Translators as Storytellers
Translators are storytellers. They do not simply engage in word-for-word or phrase-by-phrase substitution, but seek to evoke emotions and insights through the stories they tell. Their main aim and their KPI (key performance indicator) are whether the story is told clearly, accurately and naturally, but in another language. Balancing all these factors can mean that lengthy explanations are not be possible as they interrupt the flow of the story. This is especially so for film subtitles!

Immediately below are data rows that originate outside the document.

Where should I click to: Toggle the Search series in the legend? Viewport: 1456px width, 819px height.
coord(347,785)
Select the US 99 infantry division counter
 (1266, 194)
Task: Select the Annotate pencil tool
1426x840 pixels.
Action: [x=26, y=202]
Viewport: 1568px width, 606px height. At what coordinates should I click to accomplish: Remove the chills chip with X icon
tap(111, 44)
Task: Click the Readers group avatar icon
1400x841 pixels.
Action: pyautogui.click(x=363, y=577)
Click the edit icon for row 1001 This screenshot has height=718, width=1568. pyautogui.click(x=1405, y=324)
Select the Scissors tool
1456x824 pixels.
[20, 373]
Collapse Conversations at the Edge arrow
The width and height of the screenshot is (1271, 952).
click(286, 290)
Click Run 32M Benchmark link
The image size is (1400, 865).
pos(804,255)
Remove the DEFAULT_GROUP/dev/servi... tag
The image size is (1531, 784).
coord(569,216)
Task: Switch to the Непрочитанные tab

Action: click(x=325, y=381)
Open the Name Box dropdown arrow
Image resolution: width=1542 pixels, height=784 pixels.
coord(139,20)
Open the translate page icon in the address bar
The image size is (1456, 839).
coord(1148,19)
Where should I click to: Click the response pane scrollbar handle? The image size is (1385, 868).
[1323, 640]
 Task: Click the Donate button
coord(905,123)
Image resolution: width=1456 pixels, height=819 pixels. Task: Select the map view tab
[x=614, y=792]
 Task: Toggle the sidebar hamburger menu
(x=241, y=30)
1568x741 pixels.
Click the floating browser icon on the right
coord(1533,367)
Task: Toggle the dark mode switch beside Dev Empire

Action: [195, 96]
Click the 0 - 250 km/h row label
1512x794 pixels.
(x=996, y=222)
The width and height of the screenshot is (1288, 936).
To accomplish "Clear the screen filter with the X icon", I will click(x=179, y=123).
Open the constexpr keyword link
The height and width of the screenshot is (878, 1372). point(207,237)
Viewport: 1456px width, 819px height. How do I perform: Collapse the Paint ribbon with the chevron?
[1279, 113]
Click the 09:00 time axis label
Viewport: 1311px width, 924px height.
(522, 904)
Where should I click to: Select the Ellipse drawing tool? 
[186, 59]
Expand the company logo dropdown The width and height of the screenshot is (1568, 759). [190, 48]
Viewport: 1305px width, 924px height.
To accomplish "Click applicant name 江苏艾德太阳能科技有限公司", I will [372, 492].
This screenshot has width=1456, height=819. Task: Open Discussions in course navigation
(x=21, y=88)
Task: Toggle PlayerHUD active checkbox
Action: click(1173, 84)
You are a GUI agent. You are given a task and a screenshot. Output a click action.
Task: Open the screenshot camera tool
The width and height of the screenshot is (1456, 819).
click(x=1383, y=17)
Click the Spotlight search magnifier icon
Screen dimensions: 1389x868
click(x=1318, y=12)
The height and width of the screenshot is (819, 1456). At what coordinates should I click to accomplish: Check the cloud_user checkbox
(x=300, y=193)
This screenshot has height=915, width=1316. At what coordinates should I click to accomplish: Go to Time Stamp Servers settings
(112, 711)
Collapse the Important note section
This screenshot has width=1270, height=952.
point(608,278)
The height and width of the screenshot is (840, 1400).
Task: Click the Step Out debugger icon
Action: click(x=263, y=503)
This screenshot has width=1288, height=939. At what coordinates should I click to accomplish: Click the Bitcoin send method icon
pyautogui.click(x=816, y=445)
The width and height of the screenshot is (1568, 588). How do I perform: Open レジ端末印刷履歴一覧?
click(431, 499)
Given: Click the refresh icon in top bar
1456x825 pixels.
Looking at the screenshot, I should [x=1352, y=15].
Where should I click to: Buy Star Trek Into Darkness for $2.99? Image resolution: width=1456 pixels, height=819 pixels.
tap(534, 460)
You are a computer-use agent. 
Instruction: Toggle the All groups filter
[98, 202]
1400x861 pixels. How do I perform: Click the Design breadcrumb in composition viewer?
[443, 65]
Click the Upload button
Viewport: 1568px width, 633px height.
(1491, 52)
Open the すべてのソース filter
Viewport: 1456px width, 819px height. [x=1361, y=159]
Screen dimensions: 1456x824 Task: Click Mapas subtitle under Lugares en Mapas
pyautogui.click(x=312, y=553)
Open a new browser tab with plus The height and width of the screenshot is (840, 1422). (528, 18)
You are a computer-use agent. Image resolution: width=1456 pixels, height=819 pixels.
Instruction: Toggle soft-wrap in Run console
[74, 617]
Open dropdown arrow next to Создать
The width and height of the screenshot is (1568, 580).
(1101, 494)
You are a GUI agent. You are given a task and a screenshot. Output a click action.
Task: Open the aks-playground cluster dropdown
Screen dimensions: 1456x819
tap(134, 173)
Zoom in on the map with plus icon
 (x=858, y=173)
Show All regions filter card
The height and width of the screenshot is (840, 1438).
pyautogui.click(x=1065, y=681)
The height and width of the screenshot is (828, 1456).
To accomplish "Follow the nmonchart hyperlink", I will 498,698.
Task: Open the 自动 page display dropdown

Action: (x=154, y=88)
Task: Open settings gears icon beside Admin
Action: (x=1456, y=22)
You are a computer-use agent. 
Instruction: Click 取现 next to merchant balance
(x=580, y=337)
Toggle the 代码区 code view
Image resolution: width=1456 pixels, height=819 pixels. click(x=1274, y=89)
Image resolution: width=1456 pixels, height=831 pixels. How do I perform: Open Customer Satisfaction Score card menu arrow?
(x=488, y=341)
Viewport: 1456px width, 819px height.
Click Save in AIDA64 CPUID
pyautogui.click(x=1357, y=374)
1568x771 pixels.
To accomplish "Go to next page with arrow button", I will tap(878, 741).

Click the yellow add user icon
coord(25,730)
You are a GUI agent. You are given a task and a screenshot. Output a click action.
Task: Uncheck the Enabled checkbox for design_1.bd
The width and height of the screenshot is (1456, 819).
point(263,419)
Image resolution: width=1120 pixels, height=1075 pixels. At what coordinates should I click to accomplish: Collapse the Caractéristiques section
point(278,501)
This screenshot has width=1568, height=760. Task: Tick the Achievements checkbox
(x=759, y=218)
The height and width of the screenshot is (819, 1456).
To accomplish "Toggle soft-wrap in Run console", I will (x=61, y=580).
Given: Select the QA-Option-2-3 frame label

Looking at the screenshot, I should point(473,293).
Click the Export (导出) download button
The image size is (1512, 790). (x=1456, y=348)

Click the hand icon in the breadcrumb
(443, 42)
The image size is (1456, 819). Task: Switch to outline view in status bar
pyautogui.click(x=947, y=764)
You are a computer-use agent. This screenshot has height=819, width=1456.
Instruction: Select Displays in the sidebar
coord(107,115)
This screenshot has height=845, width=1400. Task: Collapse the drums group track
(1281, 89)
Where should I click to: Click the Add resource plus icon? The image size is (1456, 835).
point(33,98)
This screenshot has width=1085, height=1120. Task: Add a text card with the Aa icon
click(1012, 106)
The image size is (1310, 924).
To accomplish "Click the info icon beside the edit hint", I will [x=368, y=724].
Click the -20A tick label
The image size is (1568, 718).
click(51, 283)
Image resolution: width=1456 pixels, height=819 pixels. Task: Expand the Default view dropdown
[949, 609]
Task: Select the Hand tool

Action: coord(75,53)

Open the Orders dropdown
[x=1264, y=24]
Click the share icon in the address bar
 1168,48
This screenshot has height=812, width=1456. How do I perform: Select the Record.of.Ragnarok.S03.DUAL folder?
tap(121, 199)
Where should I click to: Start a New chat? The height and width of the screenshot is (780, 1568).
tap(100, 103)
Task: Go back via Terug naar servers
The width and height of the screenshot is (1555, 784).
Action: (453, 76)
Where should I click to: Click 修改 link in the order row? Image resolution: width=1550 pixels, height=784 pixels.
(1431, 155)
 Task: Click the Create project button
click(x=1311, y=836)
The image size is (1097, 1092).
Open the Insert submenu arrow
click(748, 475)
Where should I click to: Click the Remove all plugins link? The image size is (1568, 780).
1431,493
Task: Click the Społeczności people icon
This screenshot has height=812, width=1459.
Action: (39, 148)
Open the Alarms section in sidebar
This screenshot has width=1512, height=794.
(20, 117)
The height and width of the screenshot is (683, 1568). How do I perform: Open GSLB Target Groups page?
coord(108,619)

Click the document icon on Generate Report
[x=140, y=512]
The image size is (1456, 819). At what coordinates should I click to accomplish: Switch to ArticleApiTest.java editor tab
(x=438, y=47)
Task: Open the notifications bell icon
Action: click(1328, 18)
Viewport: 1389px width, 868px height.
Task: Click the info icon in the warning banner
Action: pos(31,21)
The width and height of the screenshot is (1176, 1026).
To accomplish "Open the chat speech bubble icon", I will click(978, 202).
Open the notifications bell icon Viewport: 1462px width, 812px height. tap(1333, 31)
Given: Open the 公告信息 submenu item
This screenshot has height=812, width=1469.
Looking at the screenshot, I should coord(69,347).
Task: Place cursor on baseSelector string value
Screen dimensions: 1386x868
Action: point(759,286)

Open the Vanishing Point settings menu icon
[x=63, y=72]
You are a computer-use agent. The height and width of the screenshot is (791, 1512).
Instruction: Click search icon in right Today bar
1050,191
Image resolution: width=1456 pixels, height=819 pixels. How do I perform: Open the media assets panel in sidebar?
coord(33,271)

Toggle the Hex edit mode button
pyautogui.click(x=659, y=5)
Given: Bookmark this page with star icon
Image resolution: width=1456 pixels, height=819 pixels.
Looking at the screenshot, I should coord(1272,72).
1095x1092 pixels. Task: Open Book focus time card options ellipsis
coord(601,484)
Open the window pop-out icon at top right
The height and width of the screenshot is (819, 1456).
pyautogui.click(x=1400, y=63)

Such decisions are hard to make, and will always be disputed.
Translators also have to consider how the audience is likely to understand or react, and tell the story in such a way as to evoke the responses intended by the show’s scriptwriters and producers – is it a joke, is there a cultural reference or nuance, does is make use of wordplay? All these may require change and adaptation to the literal meaning of words to make sure that resulting text makes sense and creates the same audience reaction in the other language.
Translating the ‘Untranslatable’
But what if a word is uniquely culture-specific? Such words may be ‘untranslatable’ if the hearer does not have a genuine understanding of the source culture and language.
An example of an ‘untranslatable’ cultural term that was used in Squid Game is the honorific hyung or ‘older brother’. There is no term in English which adequately captures the nuances of this Korean honorific. In Korean society, people do not address each other by name unless they are friends of the same age. A younger man would address an older male friend as hyung to indicate a close friendship.
In the drama, Ali, a Pakistani migrant worker, began by addressing another participant, Sang Woo, as sajang-nim or ‘CEO’, a term foreign workers are taught to use to address their Korean bosses. As their friendship deepened, Sang Woo asked Ali to call him hyung. However, the poignancy of this moment was lost as there is no equivalent English word which would convey the closeness implied by this term of address. In the English subtitles, the line “Call me hyung” was translated as “Call me Sang Woo”. Korean speakers have criticised this choice, but perhaps there was no better option given the constraints of subtitling?
Bible Translation – Bringing Transformation Through Telling God’s Story
Bible translators are also storytellers – their aim is to tell the story of God and his dealings with mankind in the heart language of the hearers. They seek to make God’s power, love and his ultimate plan for mankind shine through, in every language and culture, and evoke a response that brings transformation to the hearts and lives of every people group. Just as the translators in Squid Game struggled with choosing words and expressions, Bible translators also strive daily to find the best way to tell God’s story. Please pray for those who are engaged in this important work!